I found a lovely bit in The Magician’s Nephew, one of C.S. Lewis’ Narnia books, where a child asks the Lion, a metaphor for Jesus, to heal his mum.

For several pages of the book, the child doesn’t get the obvious response he’s so desperate for.

As he looks at the lion’s feet, he feels the lion is interested in other things.

Then he looks up.

The all powerful majestic lion has massive tears in his eyes.

Jesus does feel it too and he cares.

Beyond all the commercial activity and self indulgence that hijacked so much of Christmas 2018, the amazing truth is that we have a God who cares so much that He himself came into our world, the ultimate Christmas present wrapped in a helpless new born baby.

It means that although our life can be messy, chaotic perhaps, God knows.

God understands.

He feels it.

He’s been in messier more chaotic situations himself.

He came through them and wants to bring us through ours, and not just at Christmas.
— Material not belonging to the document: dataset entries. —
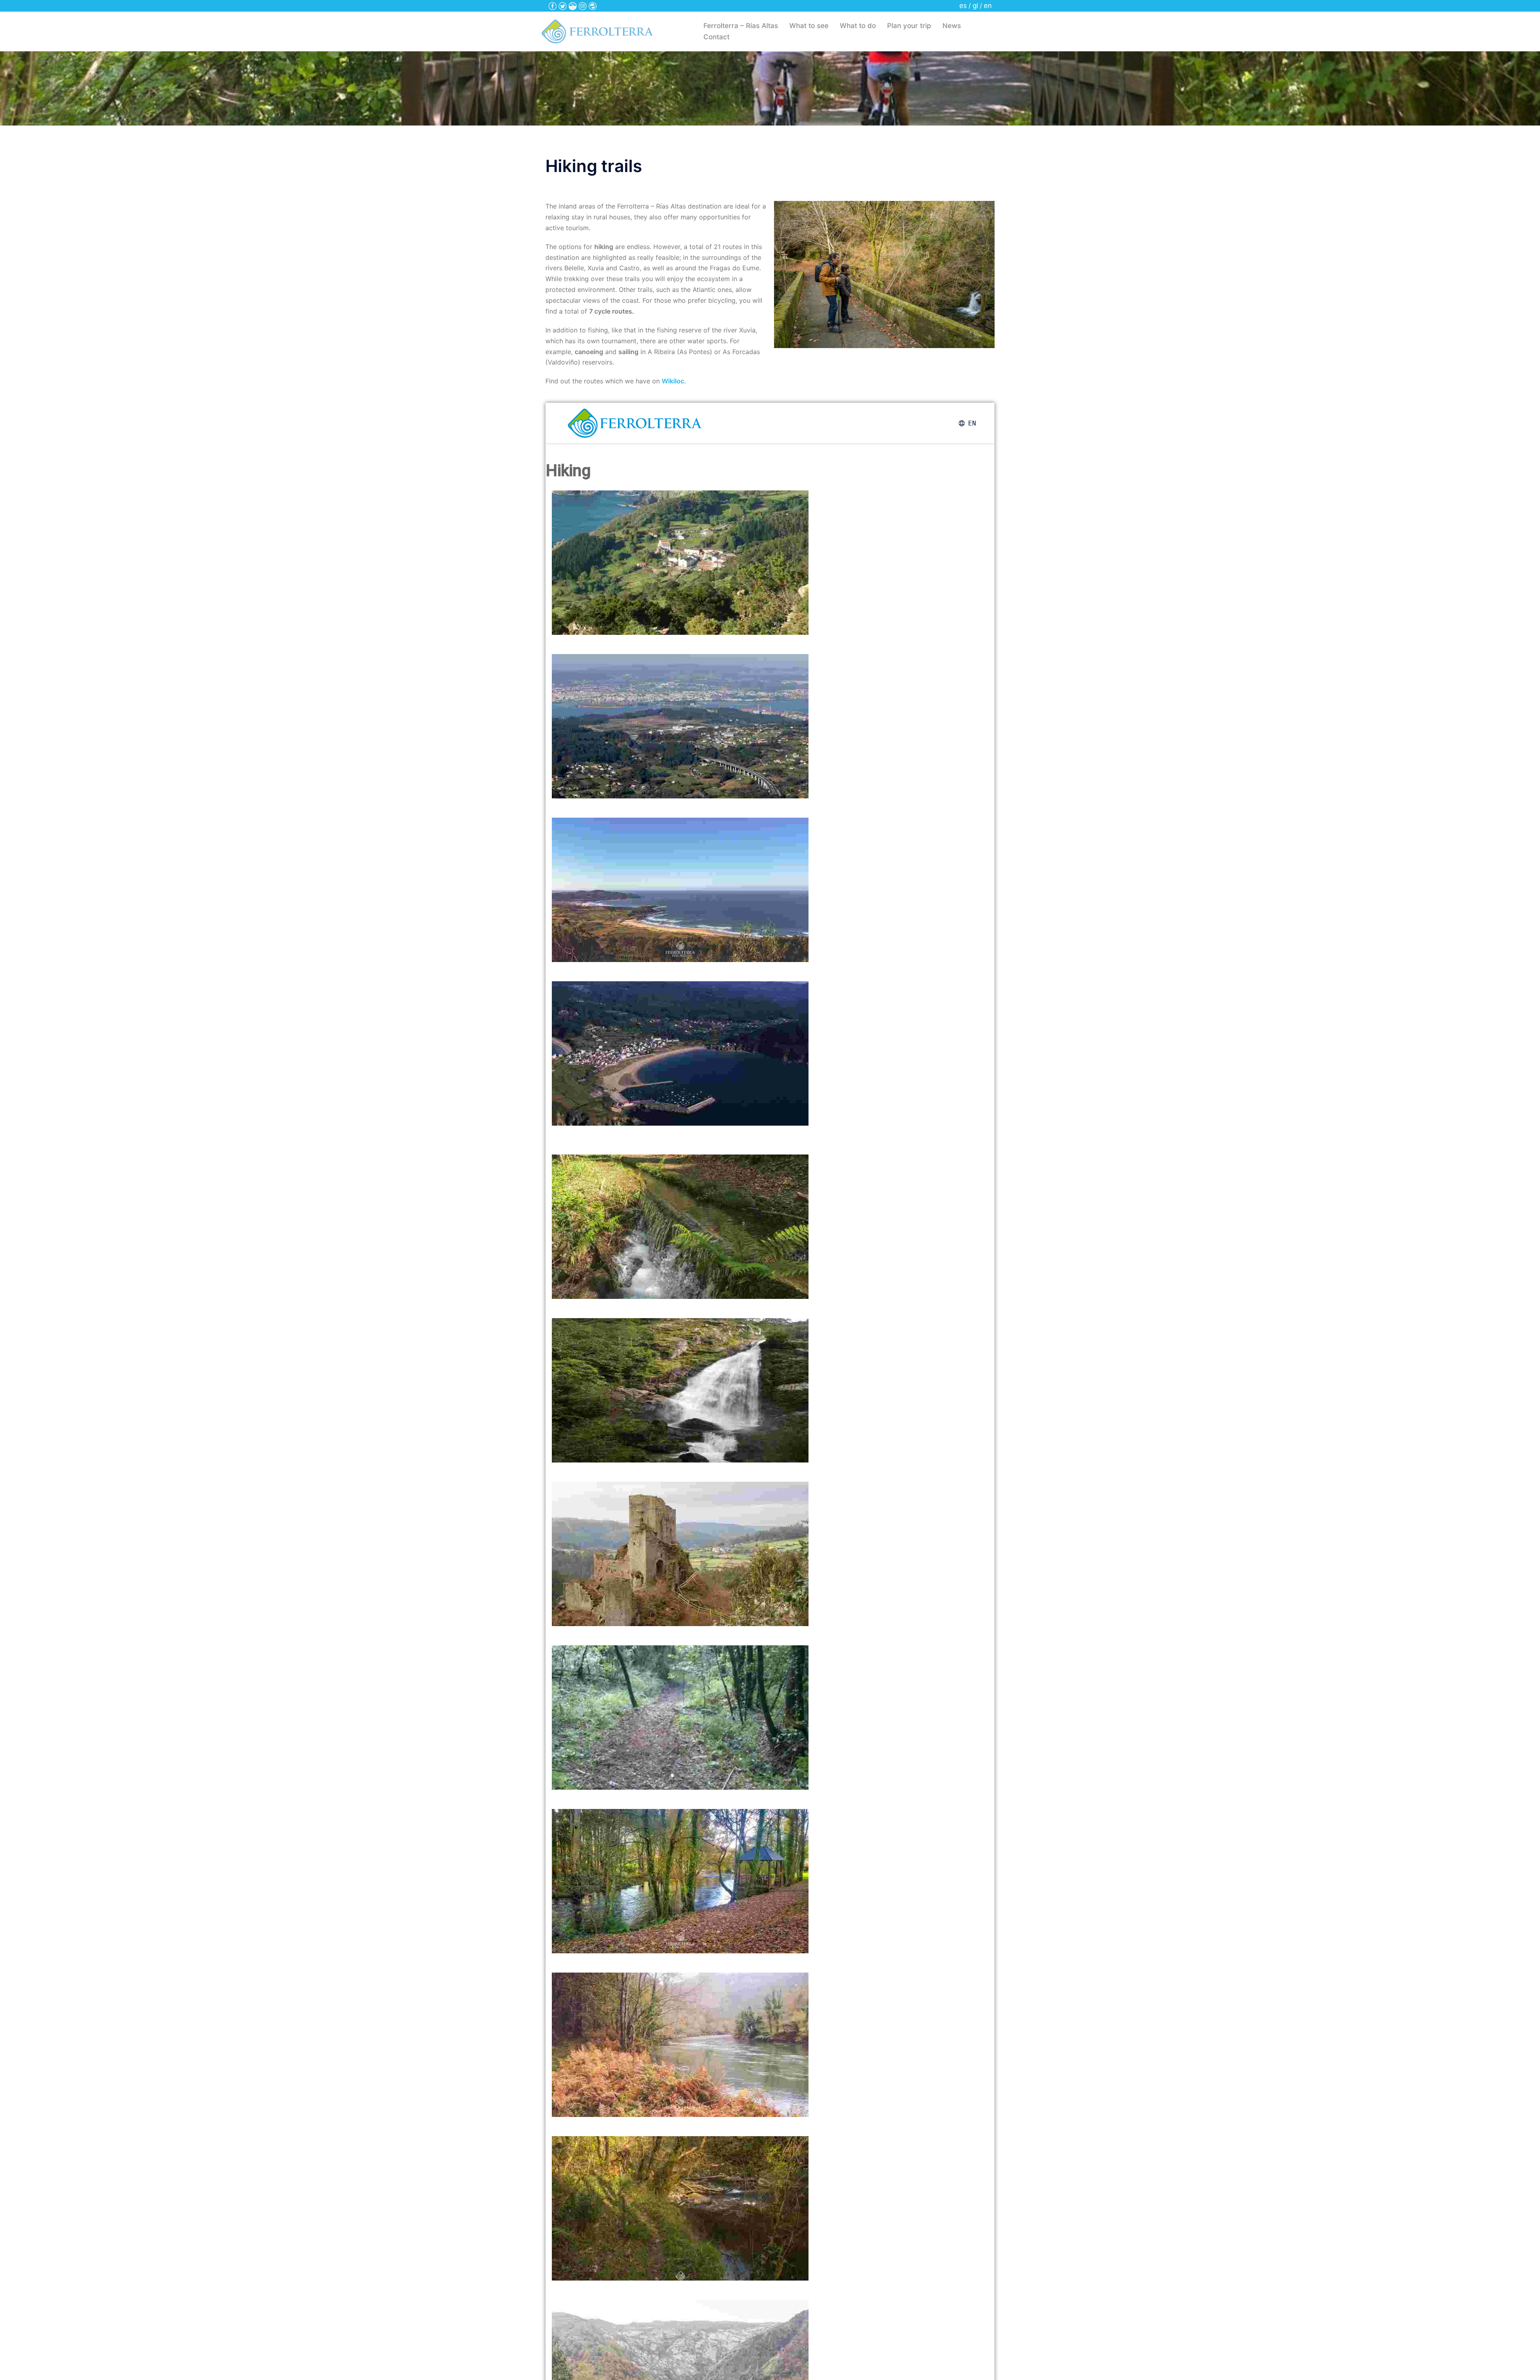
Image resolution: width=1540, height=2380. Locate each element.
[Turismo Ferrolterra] (597, 31)
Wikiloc (673, 381)
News (951, 26)
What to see (809, 26)
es (963, 6)
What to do (858, 26)
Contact (716, 37)
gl (975, 6)
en (988, 6)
It’s for every day of 2019 and beyond.

I don’t know how my acquaintances will cope with the chaotic feelings of their child’s funeral this year.

Ideally, there wouldn’t be one.

Dozens of us still pray for a miracle but experience tells me that, whilst God still does do miracles today, He doesn’t always.

I don’t know why.

It’s not that He doesn’t care.

He does.

He knows the pain.

It’s that same Emmanuel, - “God with us,” as it’s usually translated in Christmas Bible readings - who will go through it alongside each of us and, I believe, will still be with us to bring us out the other side.

We used to see posters at this time of year, “A dog is for life, not just for Christmas.”

Take the word, “Dog,” out, spell it backwards and return it to the sentence.

Even in our chaos, that’s the ultimate truth.